* What you will do
In the text on students responding to the refugee crisis through art, reproduce the stretch from "My grade 9 art" through "realism could portray.", substituting "grade 10" for "grade 9".

* Excerpt
** START **

Students Respond to the Refugee Crisis Through Art

Images help us think.  They help us understand.

My grade 9 art students were invited to respond to the refugee crisis:  a situation created by war in Syria.  Thousands of people have been left with no other option than to escape their home land and try to find refuge in another country.

Students began to understand the power of art when we explored the history behind Picasso’s Guernica.


“Probably Picasso’s most famous work, Guernica is certainly the his most powerful political statement, painted as an immediate reaction to the Nazi’s devastating casual bombing practice on the Basque town of Guernica during Spanish Civil War.” Source:

We began to develop an appreciation for art that may not appeal to us, but that carries a message much more powerful than any realism could portray.

Next, we discussed a famous photograph from the Vietnam War.  Nick Ut captured the horror war when he photographed young Kim Phuc shortly after she had been burned by a napalm attack.

** END **

* Data extract
** START **

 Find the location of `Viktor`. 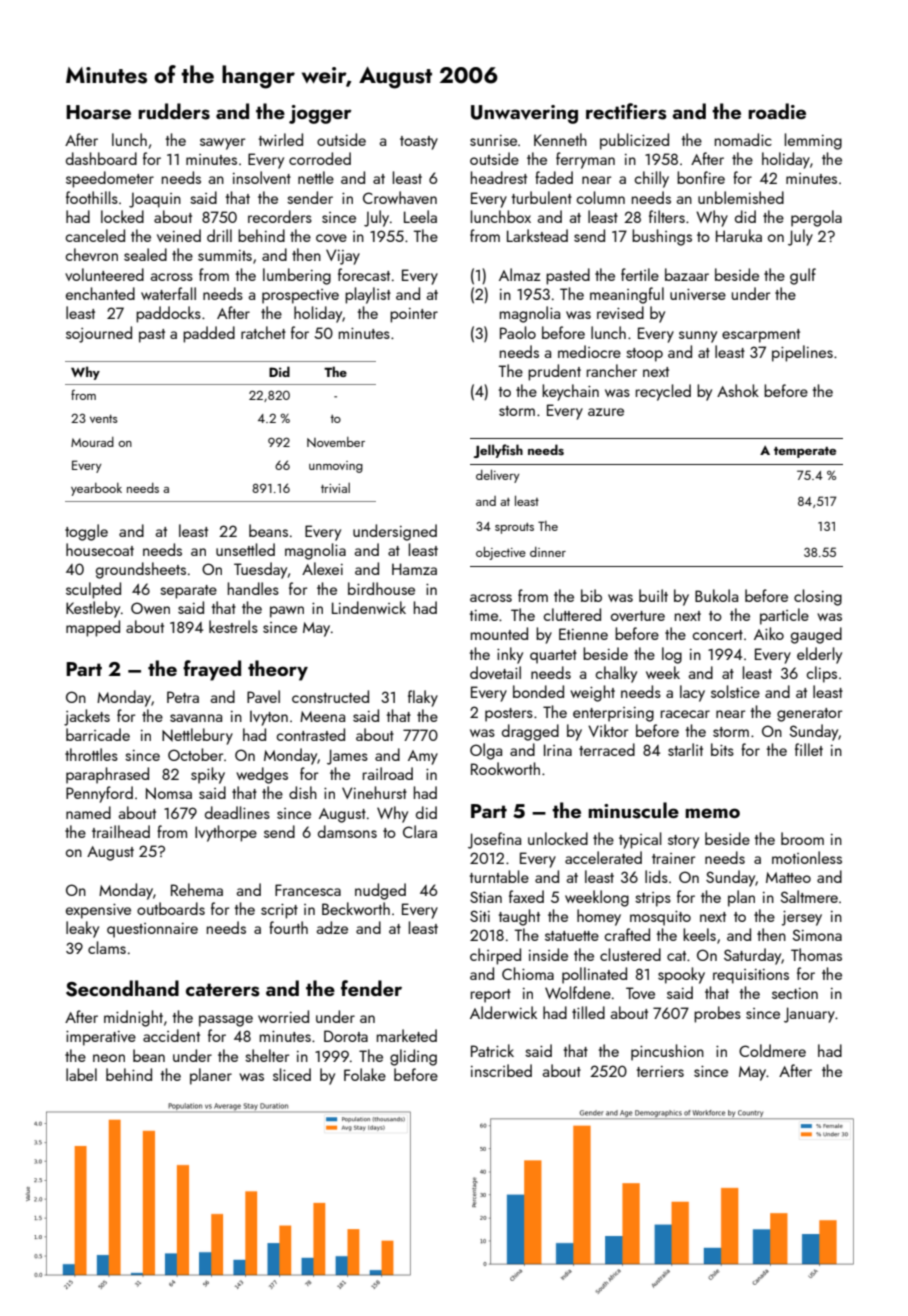

Viktor is located at coordinates (608, 730).
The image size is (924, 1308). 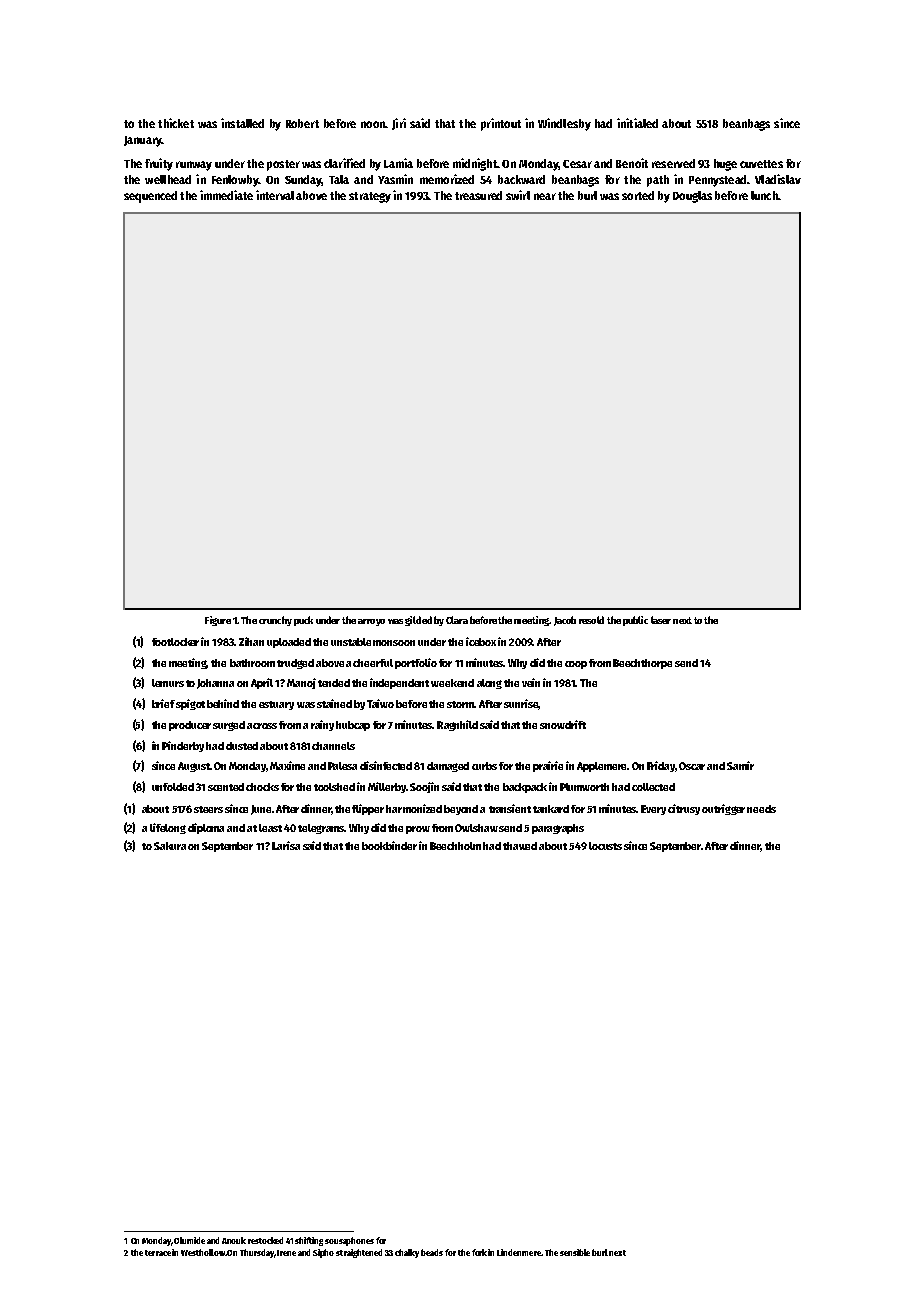 I want to click on initialed, so click(x=637, y=123).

** END **

* Complete answer
My grade 10 art students were invited to respond to the refugee crisis:  a situation created by war in Syria.  Thousands of people have been left with no other option than to escape their home land and try to find refuge in another country.

Students began to understand the power of art when we explored the history behind Picasso’s Guernica.


“Probably Picasso’s most famous work, Guernica is certainly the his most powerful political statement, painted as an immediate reaction to the Nazi’s devastating casual bombing practice on the Basque town of Guernica during Spanish Civil War.” Source:

We began to develop an appreciation for art that may not appeal to us, but that carries a message much more powerful than any realism could portray.